• _Exercise directions_: Using the listing below, return every line that includes "label".

• _Stored data_:
<<<<
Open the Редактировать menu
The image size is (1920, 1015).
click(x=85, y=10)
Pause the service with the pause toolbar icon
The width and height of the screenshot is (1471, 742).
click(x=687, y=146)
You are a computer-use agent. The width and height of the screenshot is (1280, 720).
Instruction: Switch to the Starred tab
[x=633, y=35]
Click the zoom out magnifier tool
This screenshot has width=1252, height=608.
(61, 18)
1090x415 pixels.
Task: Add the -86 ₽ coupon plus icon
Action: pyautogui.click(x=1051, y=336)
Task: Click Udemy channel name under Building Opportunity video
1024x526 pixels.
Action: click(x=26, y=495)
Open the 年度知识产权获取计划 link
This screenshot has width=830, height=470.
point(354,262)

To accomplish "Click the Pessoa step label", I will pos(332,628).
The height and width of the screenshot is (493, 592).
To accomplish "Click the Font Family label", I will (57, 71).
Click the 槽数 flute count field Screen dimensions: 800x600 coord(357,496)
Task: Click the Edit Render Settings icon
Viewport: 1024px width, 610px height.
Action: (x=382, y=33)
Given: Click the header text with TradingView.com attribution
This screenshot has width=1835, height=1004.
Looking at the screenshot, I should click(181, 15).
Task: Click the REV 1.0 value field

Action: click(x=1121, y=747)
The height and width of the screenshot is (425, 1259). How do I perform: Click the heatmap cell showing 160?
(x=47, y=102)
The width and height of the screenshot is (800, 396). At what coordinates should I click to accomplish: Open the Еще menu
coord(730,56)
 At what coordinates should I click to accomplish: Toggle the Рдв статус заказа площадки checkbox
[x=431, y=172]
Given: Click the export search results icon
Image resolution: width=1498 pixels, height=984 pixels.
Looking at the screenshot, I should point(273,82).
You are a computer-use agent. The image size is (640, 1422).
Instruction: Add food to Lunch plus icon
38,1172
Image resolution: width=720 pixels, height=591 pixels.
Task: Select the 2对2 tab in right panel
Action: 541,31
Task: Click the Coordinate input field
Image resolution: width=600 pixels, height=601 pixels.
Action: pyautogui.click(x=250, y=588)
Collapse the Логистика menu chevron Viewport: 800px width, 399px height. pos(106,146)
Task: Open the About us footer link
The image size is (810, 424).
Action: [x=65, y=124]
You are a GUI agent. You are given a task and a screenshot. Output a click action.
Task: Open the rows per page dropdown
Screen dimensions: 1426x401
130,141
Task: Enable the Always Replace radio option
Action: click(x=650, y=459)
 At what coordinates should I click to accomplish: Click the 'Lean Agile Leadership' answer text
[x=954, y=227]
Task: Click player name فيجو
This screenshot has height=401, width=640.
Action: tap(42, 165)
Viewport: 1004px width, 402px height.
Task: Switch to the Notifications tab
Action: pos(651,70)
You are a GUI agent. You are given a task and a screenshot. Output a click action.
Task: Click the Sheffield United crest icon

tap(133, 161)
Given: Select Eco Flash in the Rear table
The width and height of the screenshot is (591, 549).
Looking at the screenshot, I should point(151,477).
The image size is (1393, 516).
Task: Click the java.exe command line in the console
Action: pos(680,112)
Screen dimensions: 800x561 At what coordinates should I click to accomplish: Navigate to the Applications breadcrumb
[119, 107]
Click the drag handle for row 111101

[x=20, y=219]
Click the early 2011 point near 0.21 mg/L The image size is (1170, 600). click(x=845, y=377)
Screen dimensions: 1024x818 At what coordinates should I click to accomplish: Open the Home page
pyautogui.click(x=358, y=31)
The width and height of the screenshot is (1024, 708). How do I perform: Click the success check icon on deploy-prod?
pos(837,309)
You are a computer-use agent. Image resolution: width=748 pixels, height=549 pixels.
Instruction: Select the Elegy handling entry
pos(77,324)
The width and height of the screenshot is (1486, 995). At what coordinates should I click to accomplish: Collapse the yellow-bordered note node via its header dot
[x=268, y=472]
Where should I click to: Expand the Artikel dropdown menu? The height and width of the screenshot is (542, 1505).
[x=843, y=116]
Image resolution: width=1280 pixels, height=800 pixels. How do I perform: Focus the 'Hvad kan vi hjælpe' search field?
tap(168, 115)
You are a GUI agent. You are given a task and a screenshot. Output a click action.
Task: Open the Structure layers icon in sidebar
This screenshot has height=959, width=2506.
>>>>
• _Task result_:
To accomplish "Click the Pessoa step label", I will pos(332,628).
To accomplish "Click the Font Family label", I will (57, 71).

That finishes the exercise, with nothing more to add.